Diese Probleme mit Haar, Haut und Schleimhäuten sind nicht selten der Anlass für einen Eisen-Check-up.


Der Trend zu pflanzenbetonter Kost geht zulasten der Eisenversorgung

Eine ausgewogene Mischkost liefert uns täglich etwa 6 – 20 mg Eisen. Tatsächlich verwertet wird hiervon jedoch nur ein Bruchteil: ca. 10%. Bei reiner Pflanzenkost ist das sogar noch weniger, etwa 2,5 % – 5 %. Diese Raten steigen zwar bei Eisenmangel und bei gezielter Kombination von eisenreichen Lebensmitteln etwas an; dennoch reicht es vor allem bei Frauen oft nicht aus, den Eisen-Bedarf zu decken. Nach DGE sollten Männer 10 mg aufnehmen und Frauen

  • mit monatlichen Eisenverlusten
    über das Menstruationsblut: 15 mg pro Tag,
  • in der Schwangerschaft: 30 mg pro Tag,
  • in der Stillzeit: 20 mg pro Tag.

Eisen aus pflanzlicher Nahrung wird nur relativ schlecht aufgenommen, Eisen aus Fleisch und Fisch dagegen sehr viel besser. Da Letzteres quasi aus Resten des roten Blutfarbstoffs Hämoglobin stammt, wird es auch als Häm-Eisen oder zweiwertiges Eisen bezeichnet. Das Pflanzen-Eisen liegt dagegen in dreiwertiger Form vor oder wird in solches verwandelt und kann bis zu 10x schlechter vom Körper verwertet werden. Enthält eine Mahlzeit jedoch gleichzeitig z.B. Eiweiße mit der Aminosäure Cystein, wie sie im Fleisch vorkommen, oder Vitamin C, wird die Aufnahmerate des Nicht-Häm-Eisens hierdurch gefördert.

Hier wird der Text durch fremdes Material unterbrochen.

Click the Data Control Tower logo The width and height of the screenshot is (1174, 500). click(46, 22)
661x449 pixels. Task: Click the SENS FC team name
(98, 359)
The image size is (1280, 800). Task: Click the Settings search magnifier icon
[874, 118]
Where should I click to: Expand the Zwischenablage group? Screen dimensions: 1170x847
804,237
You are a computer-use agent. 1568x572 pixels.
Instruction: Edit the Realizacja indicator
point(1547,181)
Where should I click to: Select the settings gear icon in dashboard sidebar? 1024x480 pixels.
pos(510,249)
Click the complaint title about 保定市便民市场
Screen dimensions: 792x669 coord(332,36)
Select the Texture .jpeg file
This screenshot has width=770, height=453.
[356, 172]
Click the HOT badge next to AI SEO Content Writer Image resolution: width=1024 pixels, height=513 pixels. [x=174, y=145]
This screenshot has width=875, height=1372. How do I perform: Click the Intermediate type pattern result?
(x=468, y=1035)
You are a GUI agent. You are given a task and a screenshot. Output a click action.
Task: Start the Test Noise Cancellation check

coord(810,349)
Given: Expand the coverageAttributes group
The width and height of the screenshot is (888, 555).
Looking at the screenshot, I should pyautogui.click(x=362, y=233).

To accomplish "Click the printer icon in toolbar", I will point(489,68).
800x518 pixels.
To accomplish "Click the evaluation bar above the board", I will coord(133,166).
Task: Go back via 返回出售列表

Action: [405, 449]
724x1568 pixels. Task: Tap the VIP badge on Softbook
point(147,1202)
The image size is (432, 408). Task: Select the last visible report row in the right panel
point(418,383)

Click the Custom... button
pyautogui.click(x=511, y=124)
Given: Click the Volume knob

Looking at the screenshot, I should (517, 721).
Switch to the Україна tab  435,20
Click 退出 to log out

Gleiches gilt für Kombinationen in Tablettenform. Hier stehen sich v.a. Calcium, ZinkKupfer, und Eisen gegenseitig im Weg. Ist Vitamin C enthalten, wird Eisen so gebunden, dass die Wechselwirkung aufgehoben wird.


Wissenschaftlich nachgewiesene Funktionen von Eisen

Eisen

  • trägt zu einem normalen Energiestoffwechsel bei
  • trägt zu einer normalen Funktion des Immunsystems bei
  • trägt zur Verringerung von Müdigkeit und Ermüdung bei
  • trägt zur normalen Bildung von roten Blutkörperchen und Hämoglobin bei
  • trägt zu einem normalen Sauerstofftransport im Körper bei

(nach Health-Claim-Verordnung)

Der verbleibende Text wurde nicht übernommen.